Id. at 218, quoting Squitieri v City of New York, 248 AD2d 201, 202-203 (1st Dept 1998). Here, plaintiffs cite the New Jersey Supreme Court's decision in Jerista v Murray ( 185 NJ 175) in which it determined that an attorney who recklessly misled his client for nine years about the fact that the client's underlying negligence claim had been dismissed had committed spoliation of the evidence that was lost over that time period, and which afforded the client the benefit of an inference of negligence in that underlying claim, pursuant to the doctrine of res ipsa loquitor. See Notice of Cross Motion, Vardicapane Affirmation, ¶ 45. Plaintiffs then ask this court to follow the same logic and reach the same conclusion. Defendants reply that such relief is not warranted because there is no proof that any of the items of evidence that plaintiffs seek ever existed in the first place, and because there has not been an egregiously long period of delay herein, as there was in the Jerista case. See Defendants' Reply Memorandum, at 11-14. Defendants also suggest that plaintiffs' new counsel may be responsible for the unavailability of some such posited evidence because they also delayed their efforts in seeking it. Id. Plaintiffs' reply papers merely deny this last argument. See Vardicapane Reply Affirmation, ¶¶ 6-8. The court notes that neither party presents any New York State case law to support their arguments. In the absence of any controlling precedent, this court is unwilling to accord that doctrine any further reach than the Appellate Division, First Department, currently acknowledges — i.e., to the "negligent destruction" of evidence by a party described in Standard Fire Ins. Co. v Federal Pacific Elec. Co. ( 14 AD3d at 213). The New Jersey Supreme Court's decision to extend coverage of the doctrine to situations where an attorney has "consciously disregarded a substantial risk that key evidence would not be available when needed by plaintiffs" is not the law in this State and is not binding on this court. Jerista v Murray, 185 NJ at 203. In the absence of any compelling rationale to adopt this extension, the court rejects plaintiffs' argument to do so, and plaintiffs have presented no grounds for the relief that they seek in their cross motion. Accordingly, plaintiffs' cross motion should be denied.

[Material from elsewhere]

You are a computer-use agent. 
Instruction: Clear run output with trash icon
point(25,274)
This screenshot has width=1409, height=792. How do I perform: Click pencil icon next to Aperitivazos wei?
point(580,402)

Plaintiffs cite a factually inapposite decision by the Appellate Division, Second Department, Gumbs v Friedman Simon ( 35 AD3d 362 [2nd Dept 2006]), wherein the Court dismissed a claim against the City on the ground that there was no evidence that the City's employees had created the dangerous condition that caused the plaintiff's injuries. That case does not deal with the doctrine of spoliation of evidence.
DECISION
ACCORDINGLY, for the foregoing reasons, it is hereby ORDERED that defendants' motion for summary judgment dismissing the complaint is denied; and it further is
ORDERED that plaintiffs' cross motion, pursuant to CPLR 3126 and the doctrine of spoliation, is denied; and it further is
ORDERED that counsel shall appear for a pre-trial conference in Part 55 on September 17, 2007 at 2 PM.